When it comes to understanding our emotions, we must realize that they happen for specific reasons. In particular, when we feel anger, we must express it appropriately because it is a valid emotion.
Anybody can become angry - that is easy, but to be angry with the right person and to the right degree and at the right time and for the right purpose, and in the right way - that is not within everybody's power and is not easy.
Anger is an emotion that we need to understand and use appropriately.
There are times when we need to express our anger to share strong feelings. Expressing anger reinforces the seriousness of a situation and can be a great motivator. During sports events, when the coach finds the perfect time to use his anger to motivate his team, this demonstrates one of those times.

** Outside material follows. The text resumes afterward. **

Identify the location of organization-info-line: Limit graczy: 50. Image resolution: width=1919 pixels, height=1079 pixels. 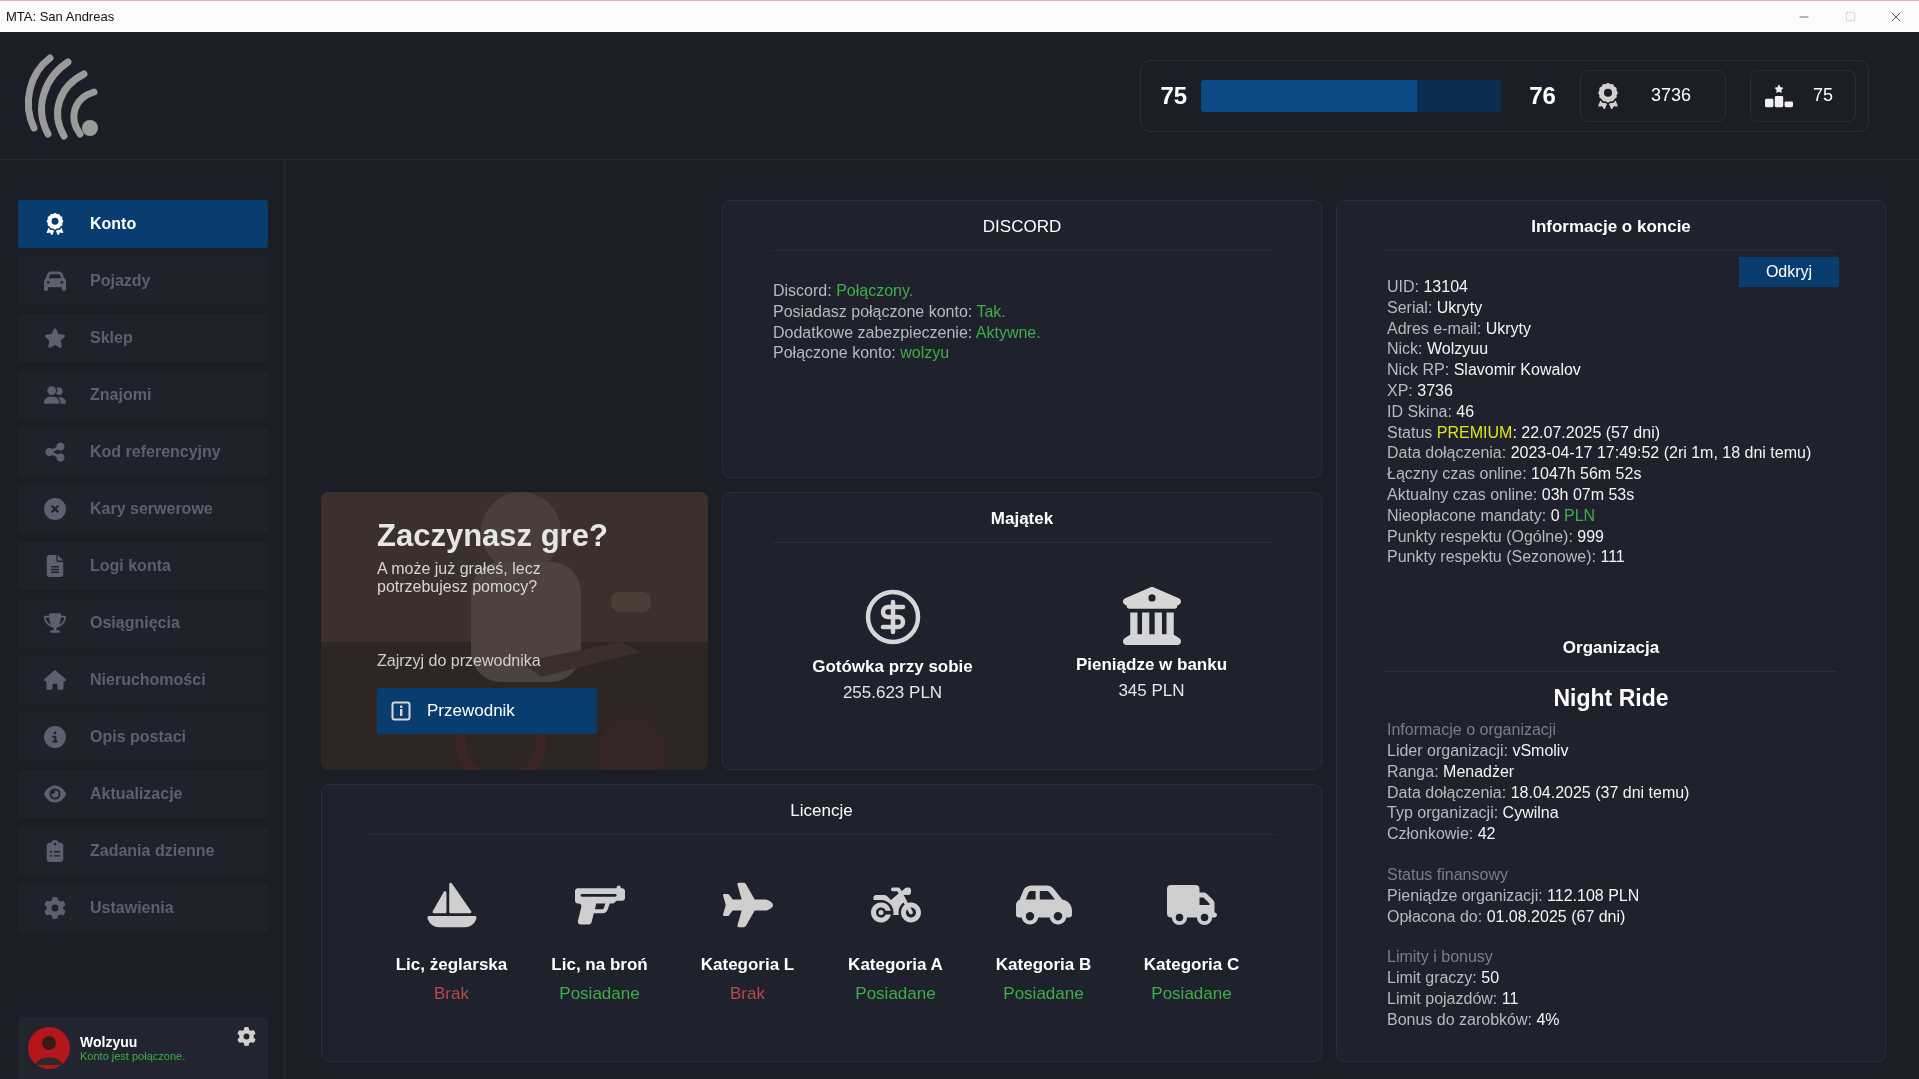
(1444, 978).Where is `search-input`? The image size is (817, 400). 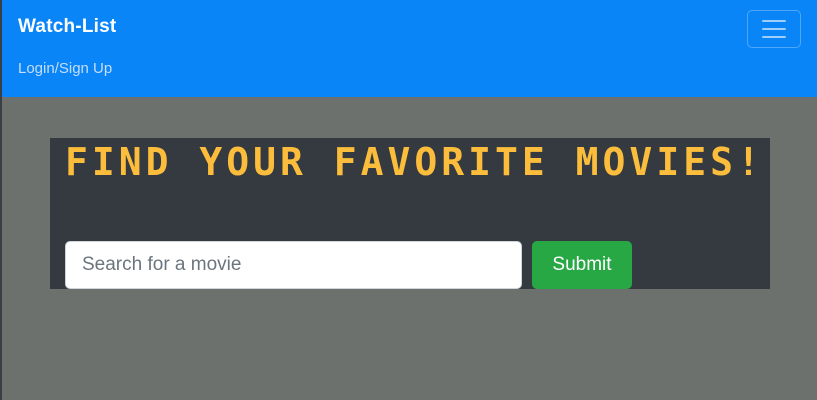
search-input is located at coordinates (294, 265).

Part of this behaviour is getting to know your feelings and understanding them in situations so that you know when to say enough is enough or this situation must stop immediately.
When it comes to being planned with your anger, you must learn the strategy.
During my workshops and consulting, I often receive curious looks when I discuss this strategy. It's about much more than managing your temper; it's more about determining how and when you should purposefully use this emotion. So when you actually put your foot down and raise your voice or speak firmly, it's considered rare, and therefore it's significant.
For example, when dealing with children, if you only raise your voice with them when necessary, they get the message and realize the seriousness of the situation. However, if you always raise your voice and treat every situation with the same emotion or behaviour, you're sending a mixed message, and it becomes meaningless over time.